#### [TASK OBJECTIVE]
Rewrite the lines from the line with "Switch to large thumbnails view in status bar" to the line with "tap(945, 375)", both included, requests and all, and nothing else. Scale every coordinate in the answers by 0.9 and round to whole numbers, with halves going up, leaving the numbers in the requests unchanged.

____

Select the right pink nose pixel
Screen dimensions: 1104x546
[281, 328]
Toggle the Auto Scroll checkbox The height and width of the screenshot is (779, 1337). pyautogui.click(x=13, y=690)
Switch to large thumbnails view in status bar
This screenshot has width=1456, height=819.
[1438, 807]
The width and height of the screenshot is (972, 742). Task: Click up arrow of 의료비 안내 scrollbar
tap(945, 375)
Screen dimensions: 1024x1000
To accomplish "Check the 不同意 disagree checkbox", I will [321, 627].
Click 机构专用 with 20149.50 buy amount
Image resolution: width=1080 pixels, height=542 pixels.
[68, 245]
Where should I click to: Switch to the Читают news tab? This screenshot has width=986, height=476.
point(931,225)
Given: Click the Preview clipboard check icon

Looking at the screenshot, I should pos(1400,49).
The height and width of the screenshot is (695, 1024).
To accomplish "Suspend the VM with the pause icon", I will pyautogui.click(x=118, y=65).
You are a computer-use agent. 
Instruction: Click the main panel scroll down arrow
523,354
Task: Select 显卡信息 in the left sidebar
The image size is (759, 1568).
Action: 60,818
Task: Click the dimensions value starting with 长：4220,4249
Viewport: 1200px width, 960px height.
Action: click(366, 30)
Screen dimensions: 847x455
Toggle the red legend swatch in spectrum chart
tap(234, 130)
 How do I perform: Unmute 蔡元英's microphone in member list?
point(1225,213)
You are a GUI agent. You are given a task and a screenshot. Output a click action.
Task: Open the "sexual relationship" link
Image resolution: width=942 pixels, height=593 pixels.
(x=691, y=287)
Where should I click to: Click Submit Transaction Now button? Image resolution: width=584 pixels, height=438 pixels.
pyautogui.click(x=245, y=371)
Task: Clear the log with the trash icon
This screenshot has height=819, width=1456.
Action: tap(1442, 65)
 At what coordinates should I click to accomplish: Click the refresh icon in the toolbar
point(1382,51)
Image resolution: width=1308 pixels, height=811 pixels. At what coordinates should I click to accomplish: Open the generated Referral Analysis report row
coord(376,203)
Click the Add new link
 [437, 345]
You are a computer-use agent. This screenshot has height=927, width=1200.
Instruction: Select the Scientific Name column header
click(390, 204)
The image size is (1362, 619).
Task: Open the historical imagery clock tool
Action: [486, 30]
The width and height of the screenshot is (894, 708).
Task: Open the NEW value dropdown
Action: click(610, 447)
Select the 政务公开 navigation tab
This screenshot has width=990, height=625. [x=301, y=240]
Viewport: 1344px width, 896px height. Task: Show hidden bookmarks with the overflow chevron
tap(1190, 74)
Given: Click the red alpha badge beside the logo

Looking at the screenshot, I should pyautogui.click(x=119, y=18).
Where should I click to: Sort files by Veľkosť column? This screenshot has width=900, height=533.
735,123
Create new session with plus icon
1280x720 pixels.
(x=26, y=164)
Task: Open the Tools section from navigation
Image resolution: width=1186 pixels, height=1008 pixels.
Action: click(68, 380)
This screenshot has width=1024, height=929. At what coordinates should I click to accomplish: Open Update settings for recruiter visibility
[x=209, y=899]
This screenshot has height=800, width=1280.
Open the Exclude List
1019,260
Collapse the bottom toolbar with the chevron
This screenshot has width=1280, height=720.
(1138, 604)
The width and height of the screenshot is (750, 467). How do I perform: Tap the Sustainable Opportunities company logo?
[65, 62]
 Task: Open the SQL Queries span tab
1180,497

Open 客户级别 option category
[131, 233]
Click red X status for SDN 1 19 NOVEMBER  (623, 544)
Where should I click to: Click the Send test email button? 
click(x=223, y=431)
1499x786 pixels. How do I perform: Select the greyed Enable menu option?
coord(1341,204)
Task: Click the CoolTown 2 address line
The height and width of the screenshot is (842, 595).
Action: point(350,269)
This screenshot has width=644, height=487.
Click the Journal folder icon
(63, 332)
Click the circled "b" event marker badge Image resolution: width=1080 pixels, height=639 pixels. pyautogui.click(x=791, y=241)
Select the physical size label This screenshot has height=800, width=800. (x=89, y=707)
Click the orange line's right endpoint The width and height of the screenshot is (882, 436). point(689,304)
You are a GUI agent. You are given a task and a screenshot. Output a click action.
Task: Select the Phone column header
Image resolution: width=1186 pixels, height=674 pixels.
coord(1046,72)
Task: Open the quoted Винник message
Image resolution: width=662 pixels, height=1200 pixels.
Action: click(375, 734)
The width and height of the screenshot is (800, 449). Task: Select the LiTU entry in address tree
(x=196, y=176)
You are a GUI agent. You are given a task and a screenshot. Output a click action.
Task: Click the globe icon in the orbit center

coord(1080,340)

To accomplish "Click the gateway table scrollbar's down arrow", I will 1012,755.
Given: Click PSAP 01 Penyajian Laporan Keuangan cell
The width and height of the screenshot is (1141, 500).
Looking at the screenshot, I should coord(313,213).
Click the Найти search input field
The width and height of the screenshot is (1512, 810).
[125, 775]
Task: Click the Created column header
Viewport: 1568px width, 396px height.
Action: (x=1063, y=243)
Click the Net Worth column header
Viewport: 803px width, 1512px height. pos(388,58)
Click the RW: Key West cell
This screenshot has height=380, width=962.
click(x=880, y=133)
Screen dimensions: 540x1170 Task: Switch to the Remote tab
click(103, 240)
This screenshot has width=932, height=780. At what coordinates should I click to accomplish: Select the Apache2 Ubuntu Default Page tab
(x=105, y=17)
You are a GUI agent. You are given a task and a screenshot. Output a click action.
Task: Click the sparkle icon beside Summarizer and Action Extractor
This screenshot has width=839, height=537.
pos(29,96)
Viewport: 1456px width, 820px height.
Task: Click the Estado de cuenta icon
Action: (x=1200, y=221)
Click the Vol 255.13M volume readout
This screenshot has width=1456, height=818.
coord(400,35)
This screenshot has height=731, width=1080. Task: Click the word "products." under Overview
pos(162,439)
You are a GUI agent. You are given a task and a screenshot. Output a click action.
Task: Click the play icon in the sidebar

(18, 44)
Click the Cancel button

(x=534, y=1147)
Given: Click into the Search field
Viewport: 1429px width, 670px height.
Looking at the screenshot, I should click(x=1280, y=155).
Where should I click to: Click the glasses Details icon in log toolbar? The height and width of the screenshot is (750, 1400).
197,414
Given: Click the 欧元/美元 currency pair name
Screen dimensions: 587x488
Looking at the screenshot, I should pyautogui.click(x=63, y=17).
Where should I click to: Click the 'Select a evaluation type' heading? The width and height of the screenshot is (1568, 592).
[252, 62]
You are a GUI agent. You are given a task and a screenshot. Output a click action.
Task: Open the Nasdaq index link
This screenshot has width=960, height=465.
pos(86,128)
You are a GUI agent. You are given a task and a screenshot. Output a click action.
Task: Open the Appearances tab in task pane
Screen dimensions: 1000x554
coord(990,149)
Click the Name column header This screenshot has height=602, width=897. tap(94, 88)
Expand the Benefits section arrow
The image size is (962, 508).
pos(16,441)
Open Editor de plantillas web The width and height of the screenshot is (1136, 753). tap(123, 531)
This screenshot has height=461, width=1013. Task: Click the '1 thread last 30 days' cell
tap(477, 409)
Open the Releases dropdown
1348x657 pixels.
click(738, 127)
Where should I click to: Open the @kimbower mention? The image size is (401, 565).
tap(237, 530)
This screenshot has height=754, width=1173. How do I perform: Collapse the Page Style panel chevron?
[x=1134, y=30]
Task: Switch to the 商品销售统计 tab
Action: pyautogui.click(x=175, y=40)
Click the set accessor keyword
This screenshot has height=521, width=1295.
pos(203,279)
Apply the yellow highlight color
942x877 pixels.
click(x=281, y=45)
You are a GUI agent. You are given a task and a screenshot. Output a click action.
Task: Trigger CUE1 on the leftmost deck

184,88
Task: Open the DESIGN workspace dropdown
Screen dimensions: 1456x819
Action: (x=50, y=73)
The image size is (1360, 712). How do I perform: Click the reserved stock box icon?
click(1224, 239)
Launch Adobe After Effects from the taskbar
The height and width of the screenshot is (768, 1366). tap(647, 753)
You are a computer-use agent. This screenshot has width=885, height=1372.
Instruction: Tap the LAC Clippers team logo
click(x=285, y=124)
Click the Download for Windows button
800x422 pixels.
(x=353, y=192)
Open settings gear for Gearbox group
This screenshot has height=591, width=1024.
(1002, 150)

____

#### [THE ANSWER]
Switch to large thumbnails view in status bar
This screenshot has width=1456, height=819.
[1294, 726]
The width and height of the screenshot is (972, 742). Task: Click up arrow of 의료비 안내 scrollbar
tap(851, 338)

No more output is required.